■ What this task involves
Your answer should be each line of the entries that contains the word "will", copied in full.

━━ Entries provided ━━

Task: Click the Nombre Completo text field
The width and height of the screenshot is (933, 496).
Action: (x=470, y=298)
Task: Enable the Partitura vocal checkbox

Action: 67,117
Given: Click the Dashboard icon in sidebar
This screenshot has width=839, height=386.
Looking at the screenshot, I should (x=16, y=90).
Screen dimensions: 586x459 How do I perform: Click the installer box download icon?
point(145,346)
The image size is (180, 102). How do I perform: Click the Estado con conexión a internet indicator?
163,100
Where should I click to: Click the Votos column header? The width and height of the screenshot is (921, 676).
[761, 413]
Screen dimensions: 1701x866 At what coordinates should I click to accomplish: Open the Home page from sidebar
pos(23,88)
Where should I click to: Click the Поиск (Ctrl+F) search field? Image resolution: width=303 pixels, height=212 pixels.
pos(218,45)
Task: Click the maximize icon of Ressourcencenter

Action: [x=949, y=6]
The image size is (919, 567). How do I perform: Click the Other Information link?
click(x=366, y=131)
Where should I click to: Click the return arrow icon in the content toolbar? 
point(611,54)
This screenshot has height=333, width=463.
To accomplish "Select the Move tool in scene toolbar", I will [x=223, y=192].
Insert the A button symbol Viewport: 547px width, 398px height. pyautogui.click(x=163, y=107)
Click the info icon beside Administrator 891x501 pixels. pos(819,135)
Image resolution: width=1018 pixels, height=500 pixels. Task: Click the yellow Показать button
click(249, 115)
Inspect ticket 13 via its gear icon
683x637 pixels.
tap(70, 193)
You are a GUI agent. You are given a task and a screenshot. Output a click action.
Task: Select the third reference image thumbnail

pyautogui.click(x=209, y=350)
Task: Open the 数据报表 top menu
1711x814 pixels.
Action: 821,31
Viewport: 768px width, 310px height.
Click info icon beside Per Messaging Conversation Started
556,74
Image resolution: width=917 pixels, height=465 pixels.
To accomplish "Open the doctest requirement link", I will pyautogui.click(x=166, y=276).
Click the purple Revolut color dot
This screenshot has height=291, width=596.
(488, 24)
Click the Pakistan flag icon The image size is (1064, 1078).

━━━

■ Task response
To accomplish "Select the Move tool in scene toolbar", I will [x=223, y=192].
To accomplish "Open the doctest requirement link", I will pyautogui.click(x=166, y=276).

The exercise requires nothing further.